*Quoted passage:*
+-------+
Lawsuits expenses and market conditions that saw the price of uranium plunge, forced Canadian Energy Fuels Resources (TSX: EFR) to halt work at its uranium mine near the Grand Canyon national park in Arizona, U.S.
According to Associated Press, the Toronto-based company said the operation will be on hold until December next year or until a ruling is issued in a federal case challenging the U.S. Forest Service’s decision to allow mining near the Canyon.
Controversy around Energy Fuels’ project sparked in April this year, after the company announced it was going ahead with its Canyon Mine despite a 20-year ban on new uranium mining claims, passed by the Obama administration in 2012, that applies to the a 1 million-acre area around the park.
The company has clarified the ruling doesn’t affect its plans, as it obtained the rights for it almost two decades ago.
+-------+
*Data for analysis:*
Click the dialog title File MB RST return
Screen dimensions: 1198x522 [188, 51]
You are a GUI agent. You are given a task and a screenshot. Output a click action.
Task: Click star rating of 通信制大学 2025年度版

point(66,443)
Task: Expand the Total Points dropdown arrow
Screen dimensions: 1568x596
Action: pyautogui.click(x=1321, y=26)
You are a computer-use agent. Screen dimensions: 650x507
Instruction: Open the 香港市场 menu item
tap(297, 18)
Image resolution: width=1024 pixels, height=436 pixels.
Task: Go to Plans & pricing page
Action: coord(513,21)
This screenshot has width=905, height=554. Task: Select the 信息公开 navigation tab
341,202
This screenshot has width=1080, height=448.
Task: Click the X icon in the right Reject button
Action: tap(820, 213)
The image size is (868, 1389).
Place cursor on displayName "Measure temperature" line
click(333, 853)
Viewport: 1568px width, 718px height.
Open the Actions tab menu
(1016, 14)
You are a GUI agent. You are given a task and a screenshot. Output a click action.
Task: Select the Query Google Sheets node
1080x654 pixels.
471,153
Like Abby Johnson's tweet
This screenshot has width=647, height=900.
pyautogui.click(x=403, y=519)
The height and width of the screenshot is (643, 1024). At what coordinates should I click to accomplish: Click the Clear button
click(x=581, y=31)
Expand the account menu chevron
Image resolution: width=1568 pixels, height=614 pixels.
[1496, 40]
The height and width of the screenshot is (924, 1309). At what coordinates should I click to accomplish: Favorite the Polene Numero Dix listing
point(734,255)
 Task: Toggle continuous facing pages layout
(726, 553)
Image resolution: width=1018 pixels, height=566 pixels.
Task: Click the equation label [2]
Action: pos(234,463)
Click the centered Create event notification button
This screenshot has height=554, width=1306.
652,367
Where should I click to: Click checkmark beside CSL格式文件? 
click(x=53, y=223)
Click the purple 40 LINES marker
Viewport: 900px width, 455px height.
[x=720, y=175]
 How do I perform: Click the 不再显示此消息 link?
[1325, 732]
+-------+
*Task set:*
1 - Reproduce the part of the Grand Canyon uranium mine report that begins at the words "Lawsuits expenses and" and stops after the words "around the park.".
2 - According to the Grand Canyon uranium mine report, how long will the operation be on hold?
3 - Write what comes next in the Grand Canyon uranium mine report, starting after its last sentence.

*Responses to the exercise:*
1 -
Lawsuits expenses and market conditions that saw the price of uranium plunge, forced Canadian Energy Fuels Resources (TSX: EFR) to halt work at its uranium mine near the Grand Canyon national park in Arizona, U.S.
According to Associated Press, the Toronto-based company said the operation will be on hold until December next year or until a ruling is issued in a federal case challenging the U.S. Forest Service’s decision to allow mining near the Canyon.
Controversy around Energy Fuels’ project sparked in April this year, after the company announced it was going ahead with its Canyon Mine despite a 20-year ban on new uranium mining claims, passed by the Obama administration in 2012, that applies to the a 1 million-acre area around the park.

2 - Until December next year or until a ruling is issued in the federal case challenging the U.S. Forest Service's decision to allow mining near the Canyon.

3 -
What does affect the company’s plans is the current price of uranium, which is trading at around $30 per pound on the spot market, its lowest in the last five years.
Uranium resources in the so-called Arizona Strip represent about 40% of the US reserves. The yellow element was mined extensively there after World War II for use in the government’s nuclear weapons program.
According to last year’s figures, uranium mining in the belt could create more than 1,000 jobs over a 40-year period, bringing $2 billion revenues in federal and state corporate income taxes, $168 million in state severance taxes and $9.5 million in mining claims payment and fees to local governments.